A couple other notes from “Chuck vs. the Family Volkoff”:
- Apparently Chuck will be watching “Game of Thrones” when it premieres this weekend, because the first time we see him this week he says to the book he’s reading, “Don’t let your kids keep a direwolf — that’s a terrible idea!”
- The sight of Chuck and the Somali pirate playing Uno for Volkoff’s weapon: Comedy brilliance.
- Loved Ellie and Awesome’s codenames for one another: Hot Mama and Six-Pack.
- Volkoff describes the pirate’s compound for Chuck: “It’s a rat’s nest of a hellhole … but the gambling’s good.

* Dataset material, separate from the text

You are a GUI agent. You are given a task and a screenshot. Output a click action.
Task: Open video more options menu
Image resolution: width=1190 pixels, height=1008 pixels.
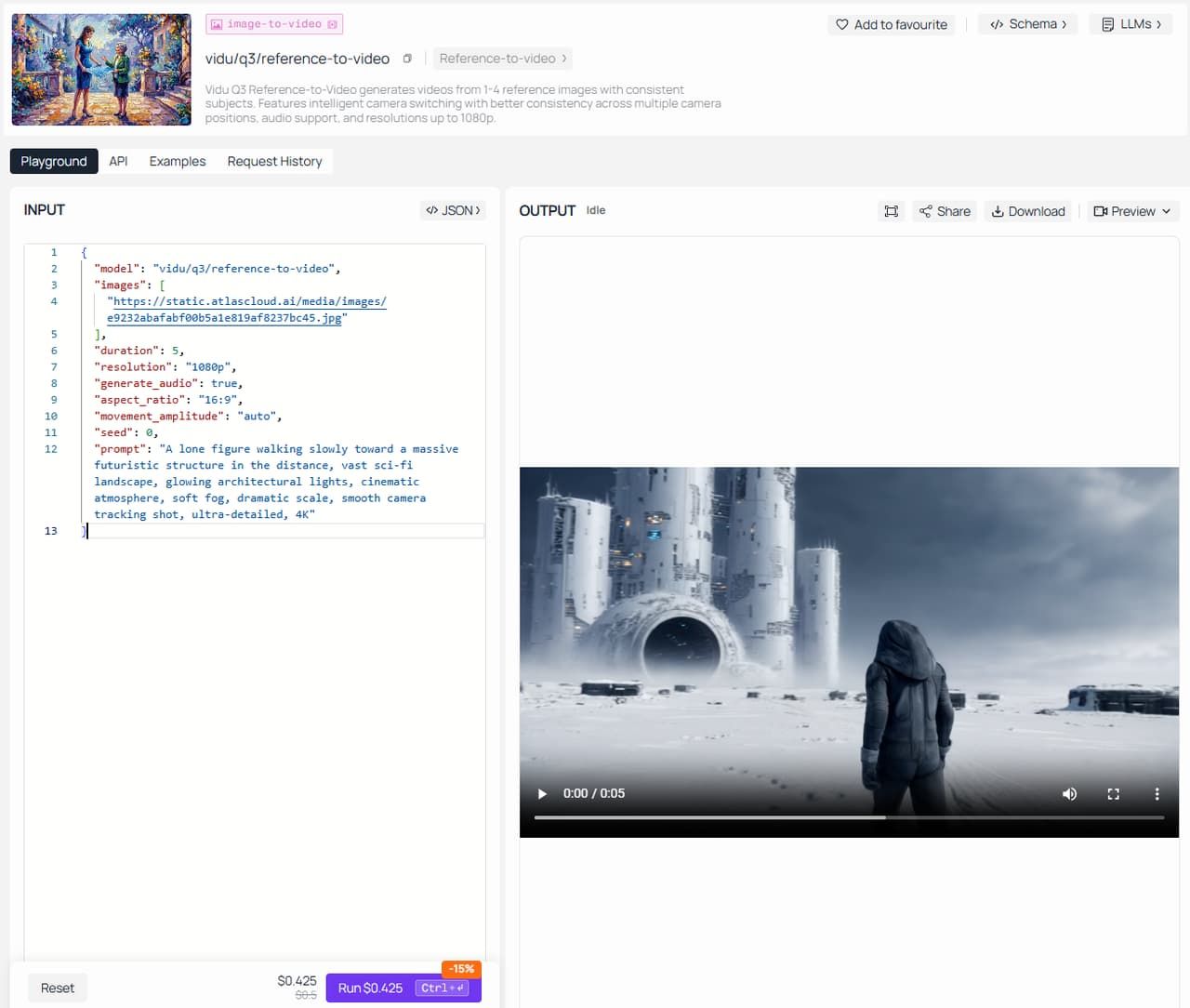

The buffet’s decent. … Tell them I sent you; it will scare the hell out of them. [Pause] It’s sad, isn’t it? Why do I always choose fear over love?” Casey: “OK, Oprah. Park it.”
- Sarah, outside Volkoff’s cave: “Maybe it’s not a trap after all.” Casey: “Bah. Never trust a limey with good teeth.”
What did you think of this week’s “Chuck”? Are you buying Vivian’s transformation? Who do you think is Agent X — is it Ellie, or someone else?